## Required task
From the coconut piece below, extract the passage between "The very best" and "a garden fertiliser.", inclusive, copying it word for word.

## Supplied text
Coconut

Today’s ingredient is coconut (cocos nucifera). In Sinhalese it’s called pol. This delectable nut is high in fat and very unhealthy; it is hard to live without, and hard to live with.
A common method of using the nut in the West used to be coconut cream aka creamed coconut, which is a form so thick of coconut milk that it has solidified. These days it’s harder to find, and we tend to look for coconut in cans or powdered form and to use it as milk.
Coconut milk is santen in Indonesian, and absolutely crucial to Indonesian cooking. When used in South East Asian cooking, coconut milk is generally described according to three general consistencies. Thick milk is so dense it flops rather than flows. Medium milk is thick but quite flowing and wet. Thin milk is runny and watery.
The very best coconut milk is fresh - you grate the coconut and run water through it until you get sufficient milk of the right consistency. You keep the water, and use the grated (and now much less flavoursome) nut as a garden fertiliser.
In Australian and UK cooking desiccated coconut used to be far more popular than than the milk. It’s still used in classic Aussie recipes such as lamingtons and coconut ice. If you want to get a bit closer to fresh coconut but still only have access to the dried version, try fluffing the shreds out with a little water and let them sit for an hour or so.



March 7th, 2007 at 3:24 pm
I remember the first time I tried coconut milk: my uncouth American tongue expected it to be sweet! Instead, it was very subtle and rich.. perfect for a soup. It’s since become my favorite comfort food when I’m ill.
March 8th, 2007 at 3:01 am
I love it in dishes like laksa, where the richness is itself enriched with chilli and spices. I also like it in sweet dishes, though - as a sauce on rice and fruit dishes, or as part of the sweet soup that hides squares of jelly and jackfruit and palmseed.

## Information provided
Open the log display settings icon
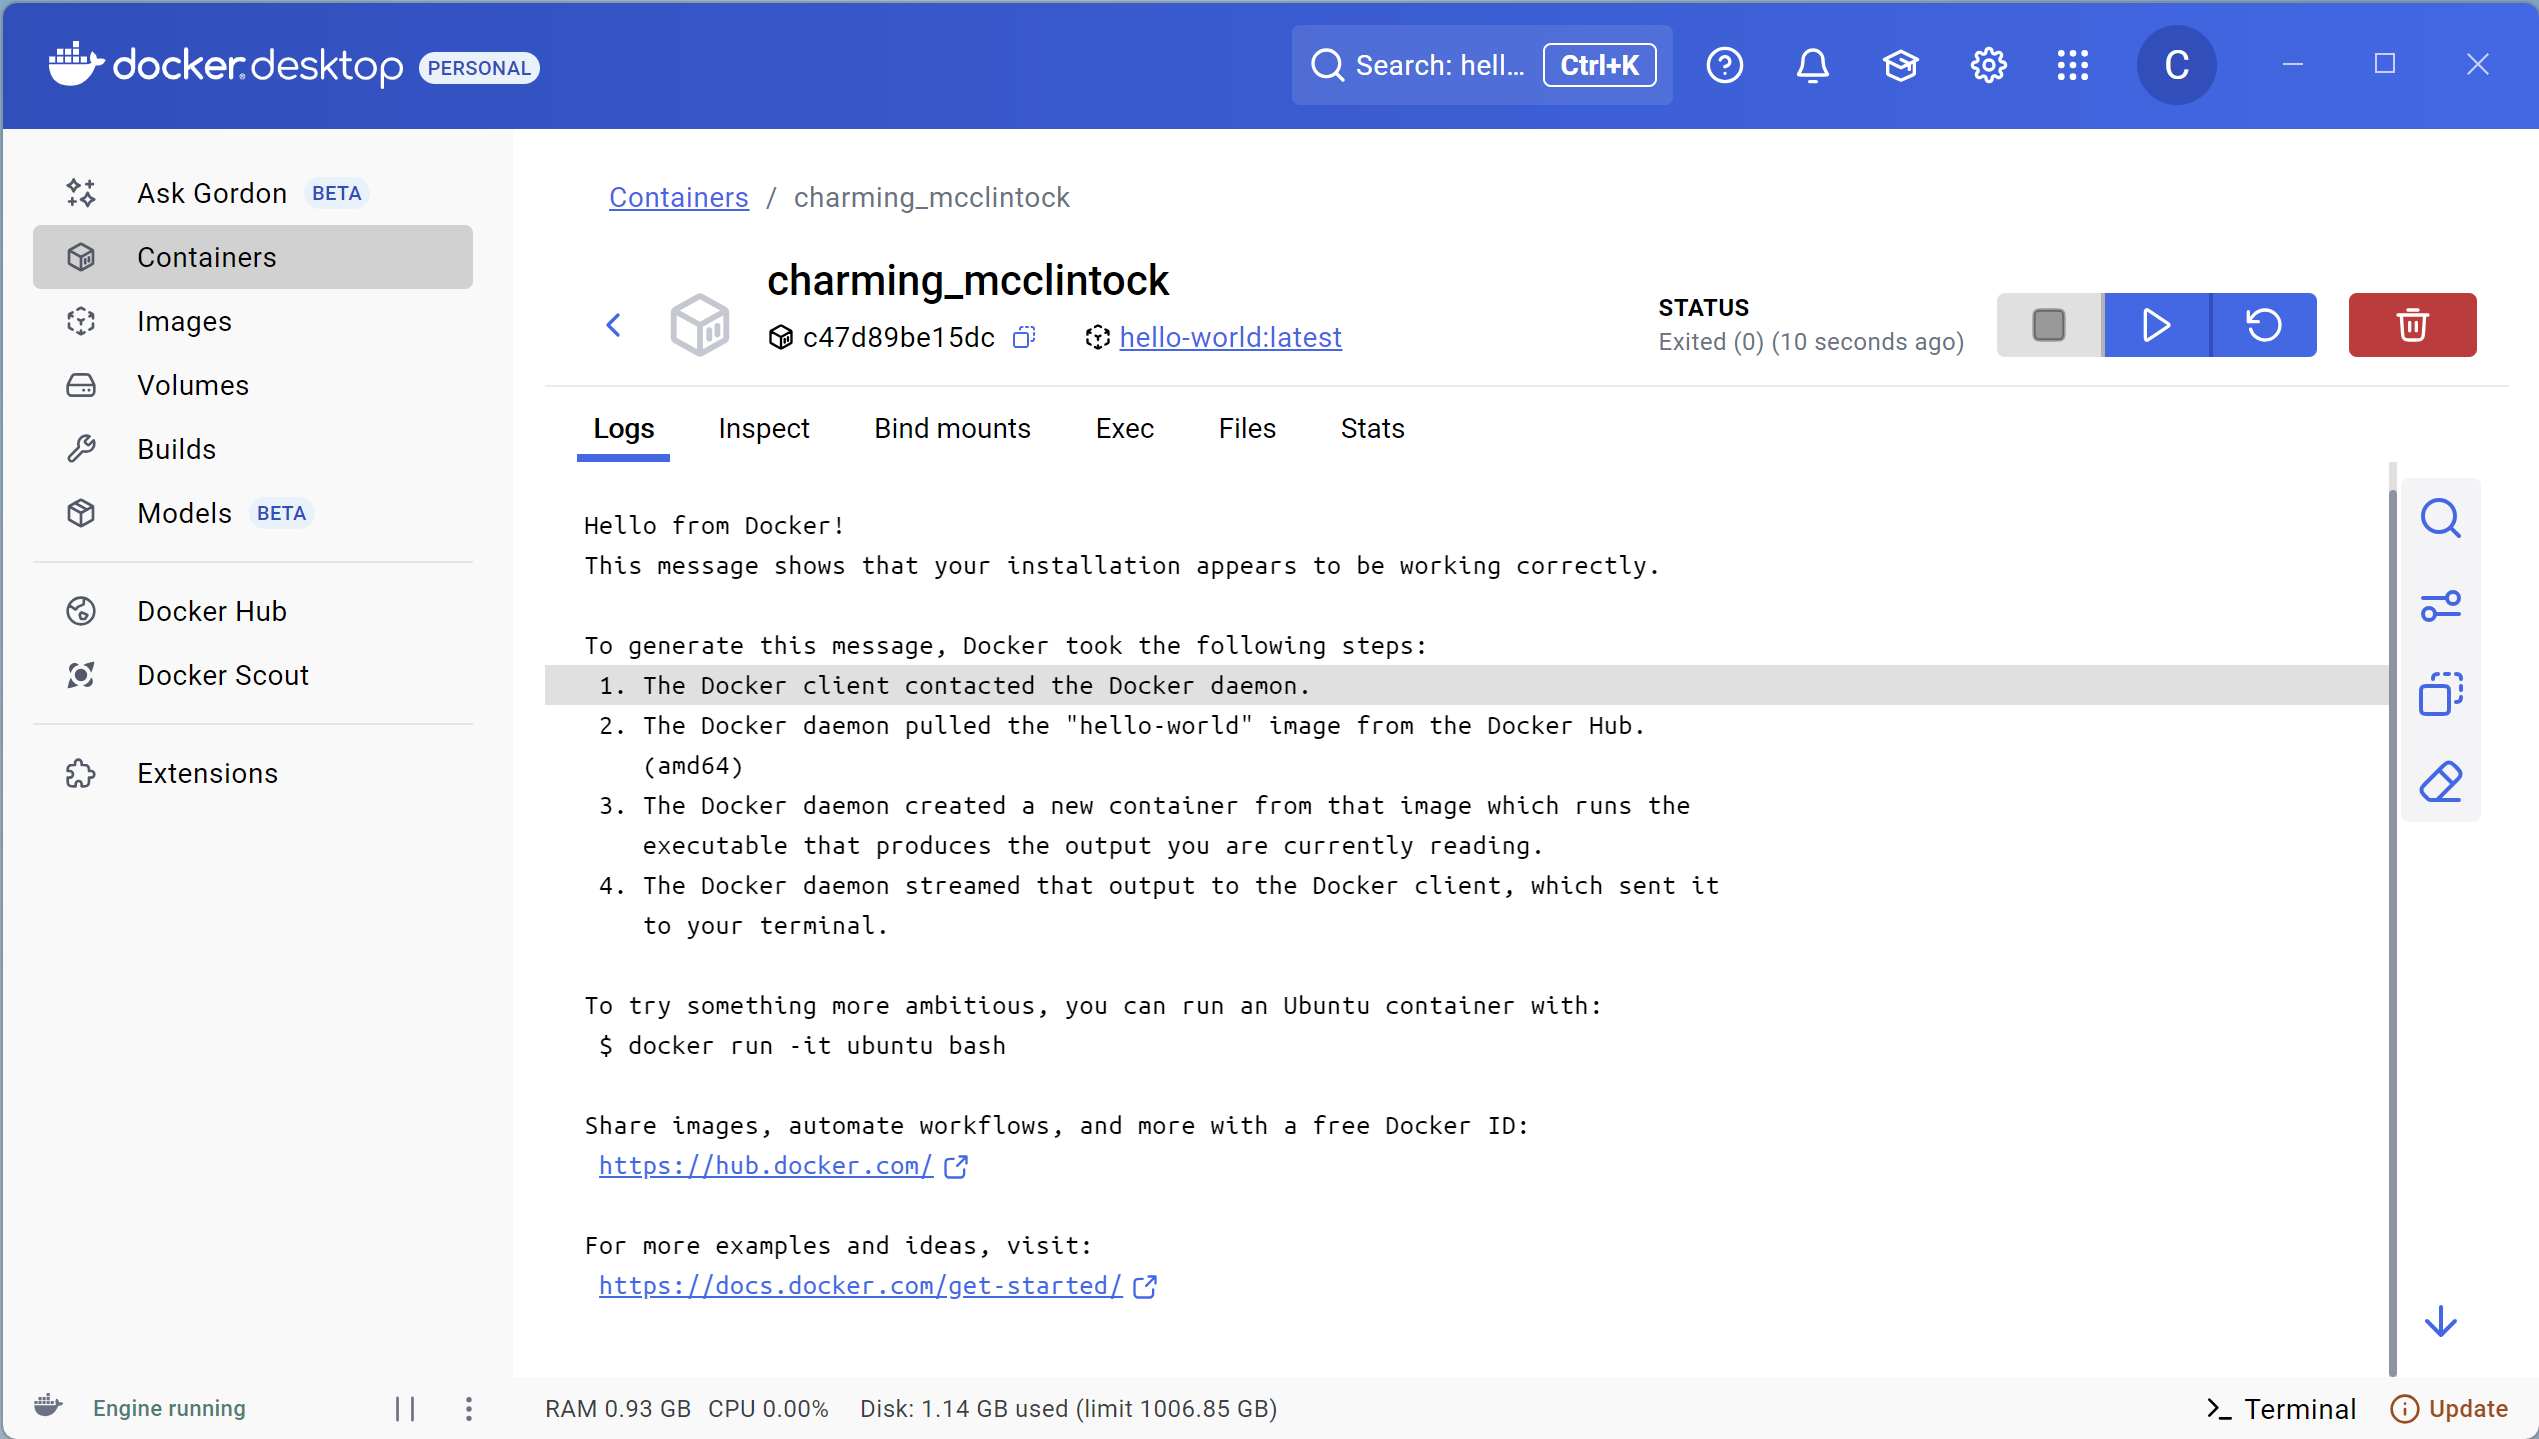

## Complete answer
The very best coconut milk is fresh - you grate the coconut and run water through it until you get sufficient milk of the right consistency. You keep the water, and use the grated (and now much less flavoursome) nut as a garden fertiliser.